Please transcribe exactly the lines from the line holding "Given: Select Ashigara in fleet slot 1" through the end of the data below, and skip any pictures.

• **Saved data entries**

┄┄┄┄┄┄┄┄┄┄┄┄┄┄┄┄┄┄┄┄

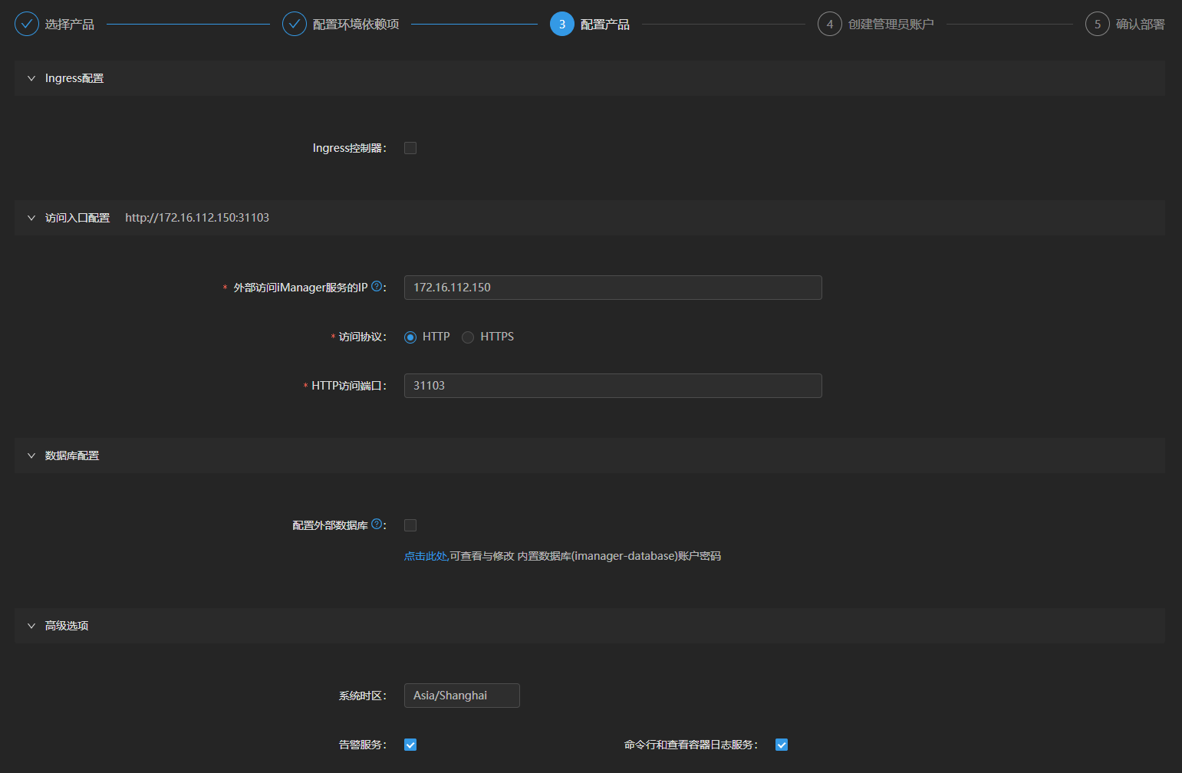This screenshot has width=1182, height=773.
Task: Open 点击此处 to view database password
Action: pos(425,555)
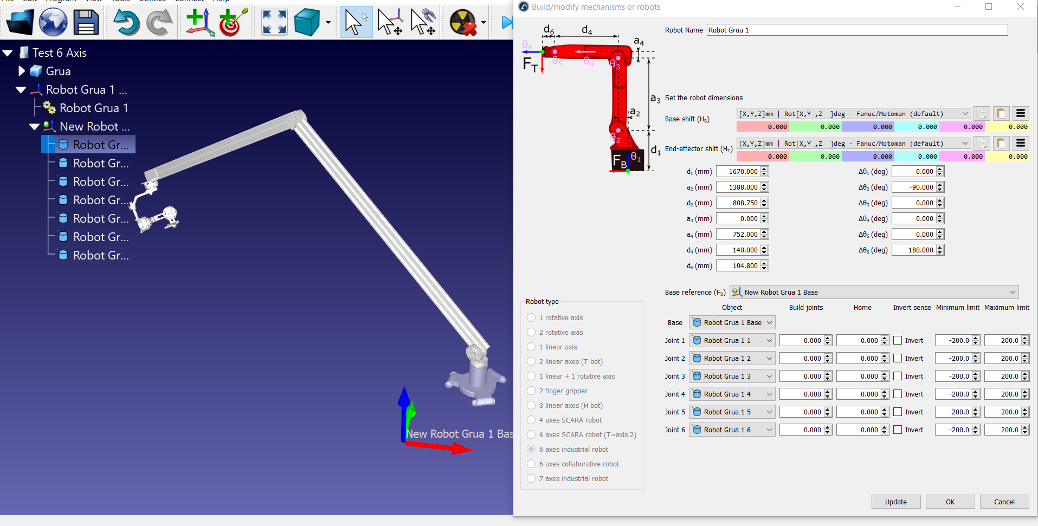The height and width of the screenshot is (526, 1038).
Task: Save the station with floppy icon
Action: tap(86, 23)
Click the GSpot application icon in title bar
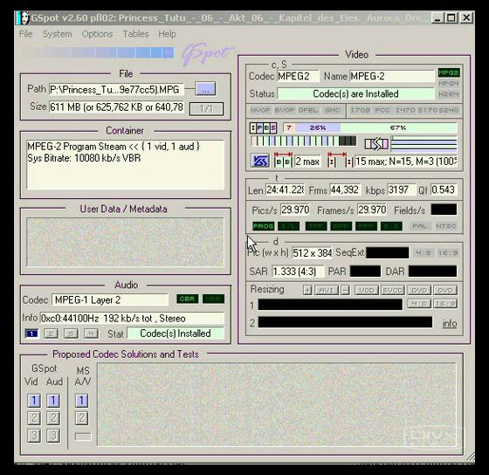 click(x=23, y=18)
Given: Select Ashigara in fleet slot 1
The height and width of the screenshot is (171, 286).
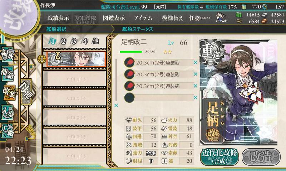Looking at the screenshot, I should 76,59.
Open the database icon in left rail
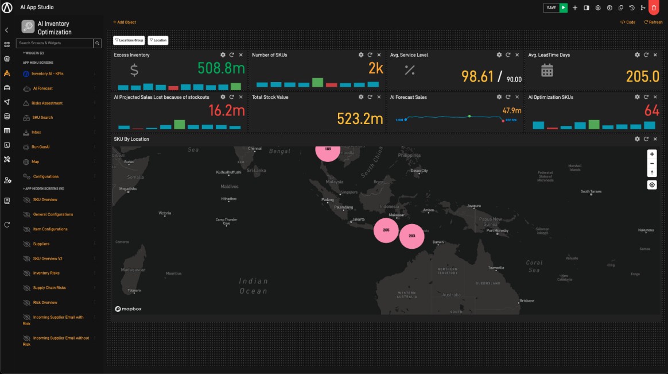The image size is (668, 374). coord(7,116)
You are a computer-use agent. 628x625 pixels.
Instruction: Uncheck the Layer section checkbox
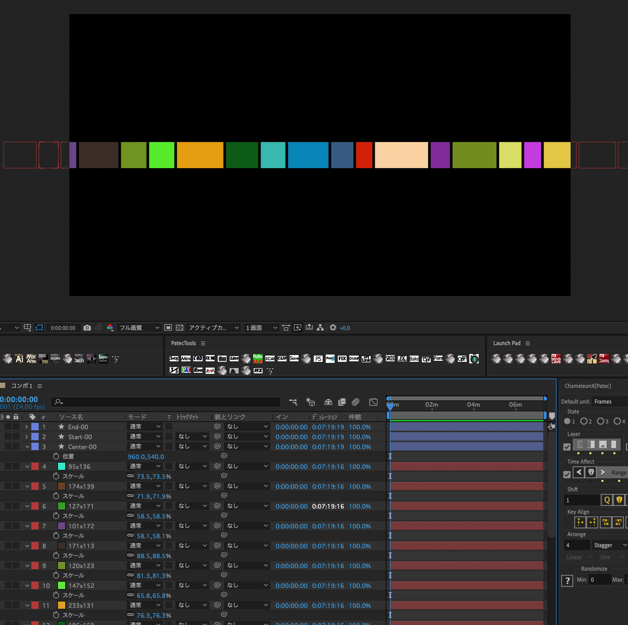[567, 447]
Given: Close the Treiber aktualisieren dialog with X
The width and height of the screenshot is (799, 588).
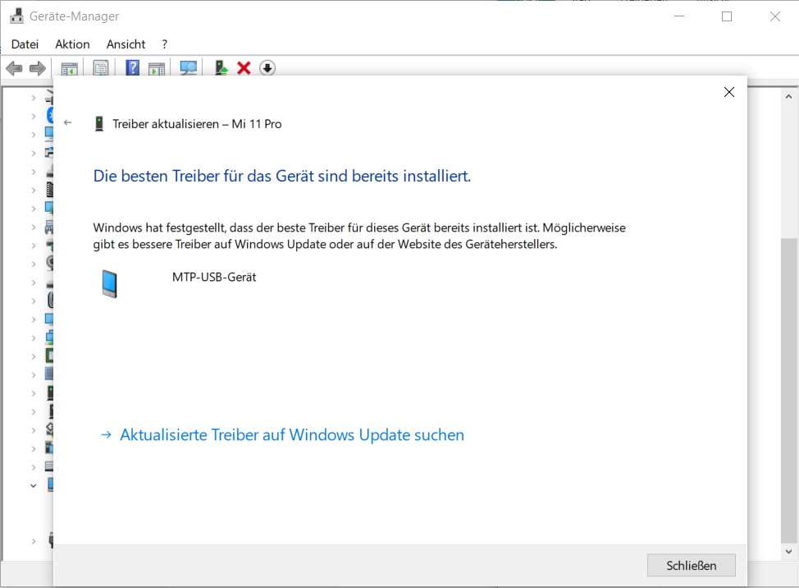Looking at the screenshot, I should 728,92.
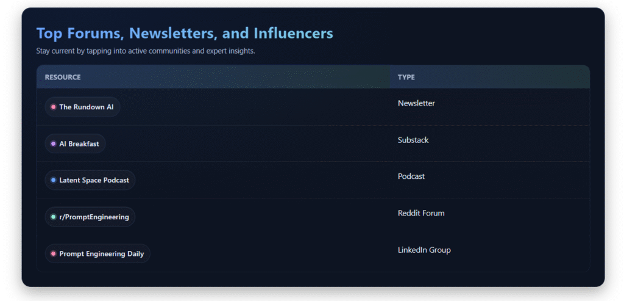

┄┄┄┄┄┄┄┄┄┄┄┄┄┄┄┄┄┄┄┄

• **WRITTEN SOLUTION**
Given: Select Ashigara in fleet slot 1
The height and width of the screenshot is (171, 286).
Looking at the screenshot, I should 76,59.
Open the database icon in left rail
The image size is (668, 374). coord(7,116)
You are a computer-use agent. 628x625 pixels.
Instruction: Uncheck the Layer section checkbox
[567, 447]
Given: Close the Treiber aktualisieren dialog with X
The width and height of the screenshot is (799, 588).
Looking at the screenshot, I should 728,92.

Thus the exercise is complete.